As with the previous installation, I wanted to retain the ability to remove the panel easily for optimal sun exposure, so I built a rack into which I can secure the panel. The side rails are 2.0 inch "L" extrusions, and the end-portions are 2.5 inch "C" extrusions, with some shimming made from polyethylene to ensure a tight fit onto the ends of the panel. Here I'm laminating some slider material to the side rails so the panel moves in/out easily.
As with the previous installation, the rack has three fixed sides, and one hinged end that secures with a padlock hasp.
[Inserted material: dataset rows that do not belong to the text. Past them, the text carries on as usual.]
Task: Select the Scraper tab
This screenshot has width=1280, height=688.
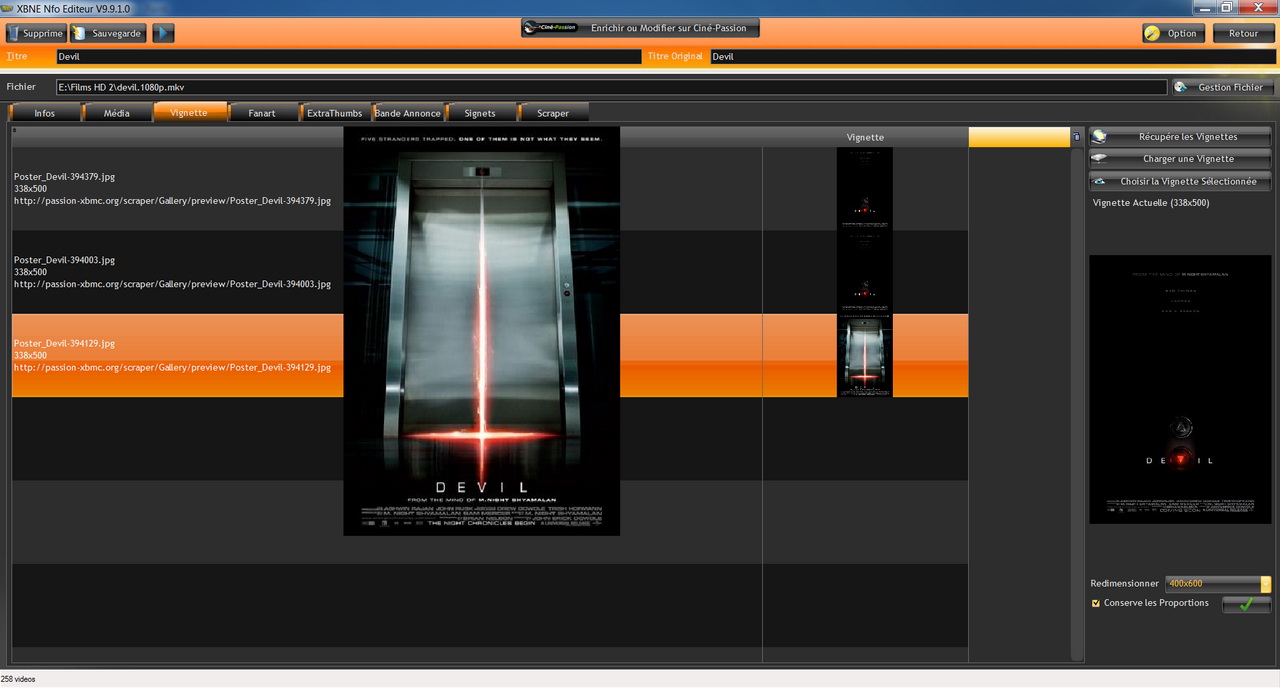Action: 552,113
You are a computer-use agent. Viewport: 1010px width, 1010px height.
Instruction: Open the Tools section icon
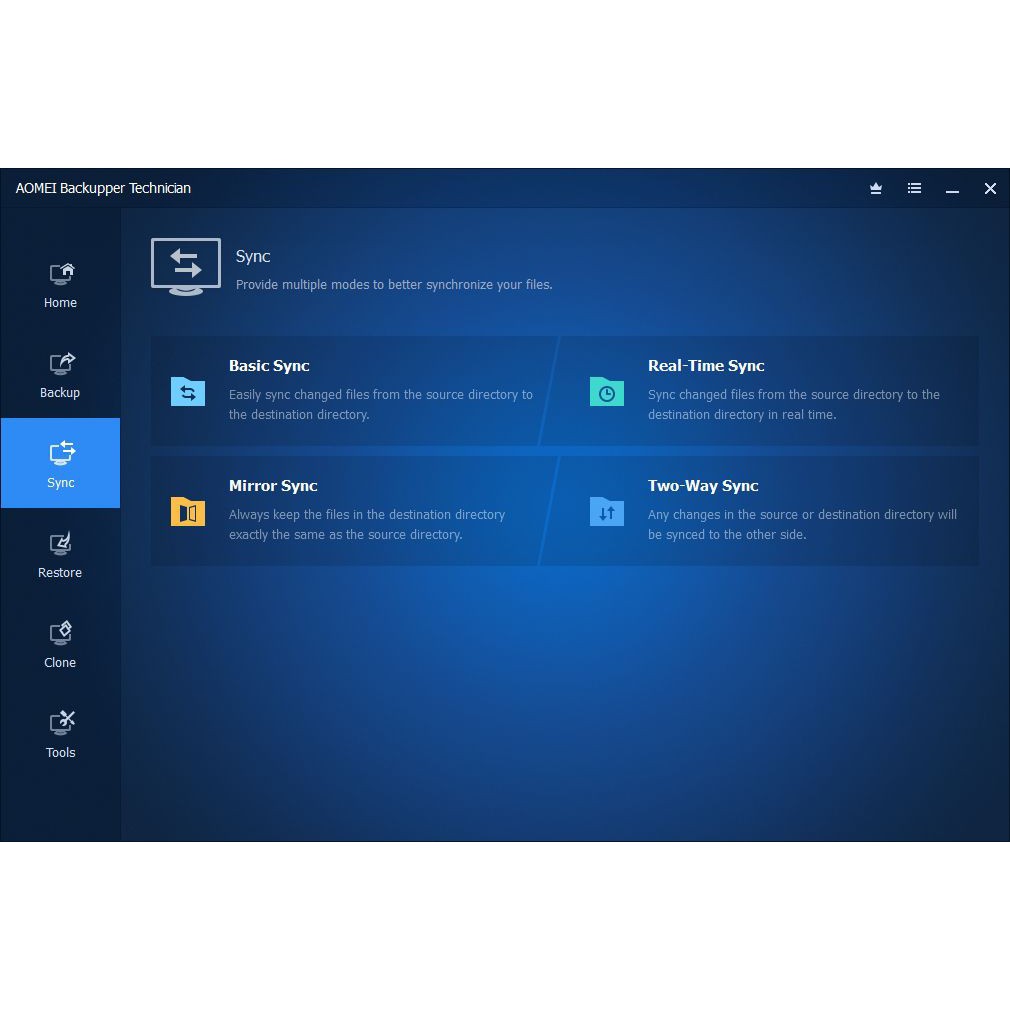[x=61, y=723]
More L-channel was chopped up to make mounting brackets. 1/4-20 bolts through these brackets mate easily with the T-nuts that slide into the Surco cross bars.
The final piece of the solar upgrade was to replace our 1st-generation Morningstar Sunsaver 6 PWM controller with a kick-ass new Victron "BlueSolar" 75/15 MPPT controller. This does a much better job of optimizing the output from our Renogy panel, and when coupled with the Bluetooth Dongle, lets me both monitor history and customize charging parameters via my phone.
Overall, this has been a massive improvement. With decent sun, we now generate almost in equilibrium with power consumption, meaning we can be off-grid almost indefinitely! The effect of lightening the roof loads has also been pronounced - the roof raises much more easily now, and the van handles better with less weight positioned up high.